Tuncbag Nurcan, Gursoy Attila, Keskin Ozlem
Center for Computational Biology and Bioinformatics and College of Engineering, Koc University, Rumelifeneri Yolu, Sariyer Istanbul, Turkey.
Bioinformatics. 2009 Jun 15;25(12):1513-20. doi: 10.1093/bioinformatics/btp240. Epub 2009 Apr 8.
Hot spots are residues comprising only a small fraction of interfaces yet accounting for the majority of the binding energy. These residues are critical in understanding the principles of protein interactions. Experimental studies like alanine scanning mutagenesis require significant effort; therefore, there is a need for computational methods to predict hot spots in protein interfaces.

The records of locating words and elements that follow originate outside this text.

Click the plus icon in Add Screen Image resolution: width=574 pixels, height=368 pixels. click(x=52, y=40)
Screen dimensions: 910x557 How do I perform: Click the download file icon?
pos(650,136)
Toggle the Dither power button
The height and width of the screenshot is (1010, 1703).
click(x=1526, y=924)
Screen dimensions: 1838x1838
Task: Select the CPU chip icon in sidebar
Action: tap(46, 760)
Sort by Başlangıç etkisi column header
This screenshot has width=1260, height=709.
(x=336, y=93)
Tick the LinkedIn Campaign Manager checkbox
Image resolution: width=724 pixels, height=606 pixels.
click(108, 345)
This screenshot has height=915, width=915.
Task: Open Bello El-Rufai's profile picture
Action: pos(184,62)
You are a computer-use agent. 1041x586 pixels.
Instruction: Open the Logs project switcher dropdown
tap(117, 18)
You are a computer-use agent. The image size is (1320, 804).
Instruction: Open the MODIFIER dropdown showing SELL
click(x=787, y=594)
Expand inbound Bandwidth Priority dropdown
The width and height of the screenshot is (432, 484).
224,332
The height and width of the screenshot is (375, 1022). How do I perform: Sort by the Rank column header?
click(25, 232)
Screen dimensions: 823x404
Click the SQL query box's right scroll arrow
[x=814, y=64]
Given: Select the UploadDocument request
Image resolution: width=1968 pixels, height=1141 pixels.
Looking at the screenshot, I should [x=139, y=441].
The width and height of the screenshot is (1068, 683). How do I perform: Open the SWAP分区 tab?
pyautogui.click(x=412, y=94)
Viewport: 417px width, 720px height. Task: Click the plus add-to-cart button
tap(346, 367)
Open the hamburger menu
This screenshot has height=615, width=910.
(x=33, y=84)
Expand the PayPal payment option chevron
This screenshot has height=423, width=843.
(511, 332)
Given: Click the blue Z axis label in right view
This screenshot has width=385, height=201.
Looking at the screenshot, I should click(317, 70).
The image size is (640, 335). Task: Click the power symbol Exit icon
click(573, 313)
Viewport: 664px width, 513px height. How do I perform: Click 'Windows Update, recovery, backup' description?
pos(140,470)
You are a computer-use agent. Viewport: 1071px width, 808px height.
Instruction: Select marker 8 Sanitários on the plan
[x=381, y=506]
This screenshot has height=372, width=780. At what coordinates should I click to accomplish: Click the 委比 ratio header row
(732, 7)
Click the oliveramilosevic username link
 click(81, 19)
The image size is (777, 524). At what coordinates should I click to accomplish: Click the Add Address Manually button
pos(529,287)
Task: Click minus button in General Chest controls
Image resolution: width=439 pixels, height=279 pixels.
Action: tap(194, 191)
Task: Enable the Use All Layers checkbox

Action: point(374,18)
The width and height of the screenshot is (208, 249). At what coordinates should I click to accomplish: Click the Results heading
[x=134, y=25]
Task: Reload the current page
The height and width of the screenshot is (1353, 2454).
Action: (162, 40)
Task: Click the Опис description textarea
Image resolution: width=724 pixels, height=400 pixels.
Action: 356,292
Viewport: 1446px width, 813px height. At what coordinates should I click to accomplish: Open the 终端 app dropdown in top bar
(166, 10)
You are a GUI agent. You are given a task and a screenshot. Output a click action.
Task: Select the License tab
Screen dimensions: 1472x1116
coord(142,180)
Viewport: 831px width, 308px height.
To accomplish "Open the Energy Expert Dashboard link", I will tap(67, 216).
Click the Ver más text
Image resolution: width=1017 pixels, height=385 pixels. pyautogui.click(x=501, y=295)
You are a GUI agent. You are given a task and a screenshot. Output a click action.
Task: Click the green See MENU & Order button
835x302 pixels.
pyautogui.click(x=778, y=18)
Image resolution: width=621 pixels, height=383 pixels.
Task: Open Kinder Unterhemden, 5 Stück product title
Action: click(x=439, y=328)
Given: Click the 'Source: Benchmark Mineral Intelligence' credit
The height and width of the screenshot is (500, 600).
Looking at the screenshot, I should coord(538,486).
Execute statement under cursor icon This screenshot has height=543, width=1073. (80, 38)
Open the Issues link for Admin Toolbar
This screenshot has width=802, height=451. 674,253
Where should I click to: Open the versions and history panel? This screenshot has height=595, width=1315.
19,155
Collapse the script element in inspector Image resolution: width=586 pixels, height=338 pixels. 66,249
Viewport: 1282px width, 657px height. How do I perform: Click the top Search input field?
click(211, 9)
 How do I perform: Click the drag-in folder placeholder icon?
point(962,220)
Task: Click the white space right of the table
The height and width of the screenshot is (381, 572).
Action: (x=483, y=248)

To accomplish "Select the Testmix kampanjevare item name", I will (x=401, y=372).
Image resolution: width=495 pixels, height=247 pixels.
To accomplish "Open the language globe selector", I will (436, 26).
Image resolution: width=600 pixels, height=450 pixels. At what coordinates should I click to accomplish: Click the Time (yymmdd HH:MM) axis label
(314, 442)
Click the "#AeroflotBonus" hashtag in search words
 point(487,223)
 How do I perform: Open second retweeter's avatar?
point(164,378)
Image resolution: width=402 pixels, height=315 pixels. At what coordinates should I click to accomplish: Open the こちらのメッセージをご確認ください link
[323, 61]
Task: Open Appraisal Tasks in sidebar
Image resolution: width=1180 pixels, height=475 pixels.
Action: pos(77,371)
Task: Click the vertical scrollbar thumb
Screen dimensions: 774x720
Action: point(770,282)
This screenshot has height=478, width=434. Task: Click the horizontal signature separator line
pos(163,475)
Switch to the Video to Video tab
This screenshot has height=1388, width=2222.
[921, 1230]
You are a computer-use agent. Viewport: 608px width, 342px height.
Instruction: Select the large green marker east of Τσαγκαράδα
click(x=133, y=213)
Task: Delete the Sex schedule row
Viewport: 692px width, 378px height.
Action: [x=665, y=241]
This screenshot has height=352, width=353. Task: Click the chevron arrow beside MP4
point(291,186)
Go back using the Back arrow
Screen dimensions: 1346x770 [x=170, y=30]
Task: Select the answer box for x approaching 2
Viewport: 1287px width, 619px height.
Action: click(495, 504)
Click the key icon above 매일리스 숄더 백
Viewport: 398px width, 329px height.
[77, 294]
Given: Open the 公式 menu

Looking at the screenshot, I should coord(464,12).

We present a new intuitive efficient method to determine computational hot spots based on conservation (C), solvent accessibility [accessible surface area (ASA)] and statistical pairwise residue potentials (PP) of the interface residues. Combination of these features is examined in a comprehensive way to study their effect in hot spot detection. The predicted hot spots are observed to match with the experimental hot spots with an accuracy of 70% and a precision of 64% in Alanine Scanning Energetics Database (ASEdb), and accuracy of 70% and a precision of 73% in Binding Interface Database (BID). Several machine learning methods are also applied to predict hot spots. Performance of our empirical approach exceeds learning-based methods and other existing hot spot prediction methods. Residue occlusion from solvent in the complexes and pairwise potentials are found to be the main discriminative features in hot spot prediction.
Our empirical method is a simple approach in hot spot prediction yet with its high accuracy and computational effectiveness. We believe that this method provides insights for the researchers working on characterization of protein binding sites and design of specific therapeutic agents for protein interactions.
The list of training and test sets are available as Supplementary Data at http://prism.ccbb.ku.edu.tr/hotpoint/supplement.doc.
Supplementary data are available at Bioinformatics online.
热点残基仅占蛋白质界面的一小部分,但却占据了大部分结合能。这些残基对于理解蛋白质相互作用的原理至关重要。诸如丙氨酸扫描诱变等实验研究需要付出巨大努力;因此,需要计算方法来预测蛋白质界面中的热点。
我们提出了一种基于界面残基的保守性(C)、溶剂可及性[可及表面积(ASA)]和统计成对残基势(PP)来确定计算热点的直观有效新方法。我们全面研究了这些特征的组合,以考察它们在热点检测中的作用。在丙氨酸扫描能量学数据库(ASEdb)中,预测的热点与实验热点的匹配准确率为70%,精确率为64%;在结合界面数据库(BID)中,准确率为70%,精确率为73%。我们还应用了几种机器学习方法来预测热点。我们的经验方法的性能超过了基于学习的方法和其他现有的热点预测方法。发现复合物中残基被溶剂遮挡的情况和成对势是热点预测中的主要判别特征。
我们的经验方法是一种简单的热点预测方法,但具有较高的准确性和计算效率。我们相信,这种方法为致力于蛋白质结合位点表征和蛋白质相互作用特异性治疗剂设计的研究人员提供了思路。
训练集和测试集列表可作为补充数据在http://prism.ccbb.ku.edu.tr/hotpoint/supplement.doc获取。
补充数据可在《生物信息学》在线获取。